▸ **SOURCE MATERIAL**:

- Opening Delimiter -

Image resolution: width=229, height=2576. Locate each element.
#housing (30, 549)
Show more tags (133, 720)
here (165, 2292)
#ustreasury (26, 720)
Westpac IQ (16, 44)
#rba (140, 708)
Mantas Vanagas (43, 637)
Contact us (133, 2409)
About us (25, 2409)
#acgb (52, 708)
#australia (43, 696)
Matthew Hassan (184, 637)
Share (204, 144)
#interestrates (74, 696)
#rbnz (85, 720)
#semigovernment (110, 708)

- Closing Delimiter -
- Opening Delimiter -

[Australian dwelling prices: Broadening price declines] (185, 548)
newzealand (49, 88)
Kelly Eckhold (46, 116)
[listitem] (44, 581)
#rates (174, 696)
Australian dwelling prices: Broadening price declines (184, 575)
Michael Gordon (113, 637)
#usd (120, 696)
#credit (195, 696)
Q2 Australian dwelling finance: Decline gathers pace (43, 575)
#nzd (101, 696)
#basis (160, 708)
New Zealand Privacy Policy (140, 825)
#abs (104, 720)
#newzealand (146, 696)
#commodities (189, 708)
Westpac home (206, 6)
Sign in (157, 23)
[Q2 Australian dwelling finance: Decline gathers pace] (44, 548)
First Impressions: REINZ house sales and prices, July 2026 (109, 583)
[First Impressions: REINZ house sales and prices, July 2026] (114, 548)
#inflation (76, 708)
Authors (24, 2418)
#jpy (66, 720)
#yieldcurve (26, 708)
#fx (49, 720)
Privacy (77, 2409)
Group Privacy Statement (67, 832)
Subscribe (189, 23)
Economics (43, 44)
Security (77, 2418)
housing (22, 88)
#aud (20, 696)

- Closing Delimiter -

▸ **WHAT THE EXERCISE ASKS**: Would you copy out exactly the lines above that start at the one containing "#newzealand (146, 696)" and end at the one containing "Authors (24, 2418)", inclusive?

▸ **ANSWER AREA**:
#newzealand (146, 696)
#commodities (189, 708)
Westpac home (206, 6)
Sign in (157, 23)
[Q2 Australian dwelling finance: Decline gathers pace] (44, 548)
First Impressions: REINZ house sales and prices, July 2026 (109, 583)
[First Impressions: REINZ house sales and prices, July 2026] (114, 548)
#inflation (76, 708)
Authors (24, 2418)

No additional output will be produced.